Your site may be technically out of “touch”. Before these devices became commonplace, many web sites were programmed so the mouse “hovering” over web graphics would trigger an action — most often, a dropdown menu that would allow you to navigate to other pages of the site. You’ve likely used an iPad or iPhone to browse the web, and so you know there is no ‘hover’ feature with these devices. Your finger performs the functions of the mouse, and single taps trigger different actions on a web page. Because of this and other functionality issues, your web site may appear and function differently than it does on your desktop or laptop computer, so your visitors may not be able to navigate around your site. Certain code changes can remedy this, but it really depends on how your web site was programmed.
Layouts can appear drastically different on mobile devices. Tablets and mobile devices are designed to accommodate certain widths for web sites. If your web site is wider than a device’s specifications, your site’s layout and design may be adversely affected. Some important page elements may be pushed out of the viewable area, or bumped down to another line so your pages maybe appear as a jumbled mess. To be certain that this isn’t happening to you, check your site on these gadgets and view it horizontally and vertically. If you have a problem, you won’t need to create a whole new site; you just need to take some steps to ensure that your current site is optimized for smaller screens.

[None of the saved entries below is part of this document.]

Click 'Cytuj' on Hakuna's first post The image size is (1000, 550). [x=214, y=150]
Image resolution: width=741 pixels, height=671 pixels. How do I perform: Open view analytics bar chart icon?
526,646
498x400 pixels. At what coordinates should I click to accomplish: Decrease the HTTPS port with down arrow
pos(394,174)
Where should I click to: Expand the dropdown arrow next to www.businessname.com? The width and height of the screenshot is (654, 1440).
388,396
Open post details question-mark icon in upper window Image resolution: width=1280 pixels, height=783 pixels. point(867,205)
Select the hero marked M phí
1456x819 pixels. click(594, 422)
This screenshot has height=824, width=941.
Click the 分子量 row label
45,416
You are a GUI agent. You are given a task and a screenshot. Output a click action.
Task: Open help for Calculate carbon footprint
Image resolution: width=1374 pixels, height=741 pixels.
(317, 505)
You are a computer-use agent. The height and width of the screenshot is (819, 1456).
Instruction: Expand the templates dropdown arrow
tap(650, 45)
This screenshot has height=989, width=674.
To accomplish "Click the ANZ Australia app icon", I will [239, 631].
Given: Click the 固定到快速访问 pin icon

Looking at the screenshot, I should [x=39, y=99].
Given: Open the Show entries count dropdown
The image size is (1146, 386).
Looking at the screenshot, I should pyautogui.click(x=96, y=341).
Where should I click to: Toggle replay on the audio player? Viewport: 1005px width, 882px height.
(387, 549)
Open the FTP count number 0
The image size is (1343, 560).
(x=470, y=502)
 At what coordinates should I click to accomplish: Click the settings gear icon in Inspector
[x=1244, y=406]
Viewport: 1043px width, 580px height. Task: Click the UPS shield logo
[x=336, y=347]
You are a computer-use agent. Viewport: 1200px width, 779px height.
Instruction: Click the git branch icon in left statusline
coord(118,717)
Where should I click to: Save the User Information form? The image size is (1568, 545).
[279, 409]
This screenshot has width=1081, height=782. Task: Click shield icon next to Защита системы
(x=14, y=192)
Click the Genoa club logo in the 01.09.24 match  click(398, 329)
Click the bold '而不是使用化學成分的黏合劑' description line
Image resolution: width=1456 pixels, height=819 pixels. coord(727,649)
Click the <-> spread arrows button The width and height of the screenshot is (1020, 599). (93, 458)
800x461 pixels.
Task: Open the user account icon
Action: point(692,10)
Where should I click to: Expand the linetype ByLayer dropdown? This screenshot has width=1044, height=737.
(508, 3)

Flash has become just a flash in the pan. Some devices, including the popular iPad and iPhone, don’t support Flash. If your web site contains major Flash-based components, such as navigation or key information about your business, visitors using tablets or mobile devices will be unable to view these components, or may encounter various error messages. Fortunately, there are ways to replace Flash, and simulate animation, with other mobile-friendly code.
So, what can you do?
Look at your site on your tablet or smart phone, and compare how it looks and functions to when it’s viewed on a desktop or a laptop computer. Does it look the same? Do your navigation menus work? Can you access all pages of your website? If you answer ‘no’ to any of these questions, you should call the programmer who built your web site or give us a shout here at Stride. Fixing the problem could potentially be an inexpensive fix. And even if it’s not a quick fix, it’s important to keep your site up to date as technology and mobile devices evolve. The percentage of people using them to search the web is substantial, and increasing every day.